‘Agents of S.H.I.E.L.D.’ 1.17 Recap: “Out of the Shadows, Into the Light”

I haven’t written much about ‘Agents of S.H.I.E.L.D.’ in a while. Partly, I was too busy with other things to write TV recaps. Partly, I’d just lost interest. Although I’ve kept up with the show in the meantime, I’ve mostly remained underwhelmed by it. The ads for this week’s episode promised a “game-changer.” Has the series finally turned the tide?

I think it’s safe to say that ‘Turn, Turn, Turn’ is indeed the best episode that ‘Agents of S.H.I.E.L.D.’ has aired so far. Unfortunately, it’s still frustrating on a number of levels, and I doubt that it will really change the show’s fortunes too dramatically.
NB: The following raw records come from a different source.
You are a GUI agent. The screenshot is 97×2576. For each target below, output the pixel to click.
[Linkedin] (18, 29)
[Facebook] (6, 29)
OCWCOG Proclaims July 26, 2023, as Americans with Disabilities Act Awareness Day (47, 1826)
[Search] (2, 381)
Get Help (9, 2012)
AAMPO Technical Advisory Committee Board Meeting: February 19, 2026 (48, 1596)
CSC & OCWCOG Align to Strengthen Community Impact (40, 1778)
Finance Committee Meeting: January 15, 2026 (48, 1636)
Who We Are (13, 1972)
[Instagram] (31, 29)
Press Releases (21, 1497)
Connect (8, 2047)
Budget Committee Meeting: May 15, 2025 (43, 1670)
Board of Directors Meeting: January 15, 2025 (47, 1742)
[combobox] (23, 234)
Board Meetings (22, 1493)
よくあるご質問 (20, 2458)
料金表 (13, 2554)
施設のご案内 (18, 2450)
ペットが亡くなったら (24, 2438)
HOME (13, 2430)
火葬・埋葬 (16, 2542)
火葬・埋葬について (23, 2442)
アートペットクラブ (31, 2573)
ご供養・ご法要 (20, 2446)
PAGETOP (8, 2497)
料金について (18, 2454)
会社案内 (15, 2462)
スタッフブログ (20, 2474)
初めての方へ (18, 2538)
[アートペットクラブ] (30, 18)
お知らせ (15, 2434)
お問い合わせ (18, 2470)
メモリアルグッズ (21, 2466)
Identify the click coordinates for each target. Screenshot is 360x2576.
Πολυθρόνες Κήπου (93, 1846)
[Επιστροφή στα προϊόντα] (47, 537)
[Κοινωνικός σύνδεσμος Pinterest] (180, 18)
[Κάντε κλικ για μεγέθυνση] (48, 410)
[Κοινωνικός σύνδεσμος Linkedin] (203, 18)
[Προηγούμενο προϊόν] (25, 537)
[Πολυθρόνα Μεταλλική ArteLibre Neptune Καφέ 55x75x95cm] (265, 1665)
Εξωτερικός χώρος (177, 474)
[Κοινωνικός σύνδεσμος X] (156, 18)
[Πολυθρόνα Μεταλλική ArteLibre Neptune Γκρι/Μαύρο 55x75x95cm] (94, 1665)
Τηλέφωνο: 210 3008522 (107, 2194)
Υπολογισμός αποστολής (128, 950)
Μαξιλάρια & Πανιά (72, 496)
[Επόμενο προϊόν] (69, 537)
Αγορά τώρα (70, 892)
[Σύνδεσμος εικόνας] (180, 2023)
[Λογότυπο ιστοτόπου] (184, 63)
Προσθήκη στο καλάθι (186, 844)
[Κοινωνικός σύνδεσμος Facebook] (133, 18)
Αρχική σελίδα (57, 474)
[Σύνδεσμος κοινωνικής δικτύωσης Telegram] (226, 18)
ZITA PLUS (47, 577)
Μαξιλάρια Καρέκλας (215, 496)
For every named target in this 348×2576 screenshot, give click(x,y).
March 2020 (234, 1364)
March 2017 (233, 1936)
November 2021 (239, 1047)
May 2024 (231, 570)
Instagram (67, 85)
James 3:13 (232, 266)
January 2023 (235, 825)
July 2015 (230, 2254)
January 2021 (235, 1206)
I won’t waste a lot of time recapping every plot point that has occurred since the last episode I covered. Most relevant to new events is that Coulson and his team spent several episodes on the trail of a presumably psychic villain called “The Clairvoyant” who was always one step ahead of them. In the prior episode, they finally caught up with him, and Agent Ward shot him dead in cold blood to put an end to his devious deeds. Conveniently, he did this before they could question the man. This led Coulson to question Ward’s motives. He suspects that the man Ward killed was just a patsy, and that the real Clairvoyant is actually not psychic at all, but rather a mole working within S.H.I.E.L.D. to monitor their activities. Just as he began to put the pieces of this puzzle together, he discovered that Agent May had a secret hard-line on the plane and had been reporting on Coulson to someone mysterious. The last episode ended with him confronting her, and with their plane being taken over remotely and directed off course.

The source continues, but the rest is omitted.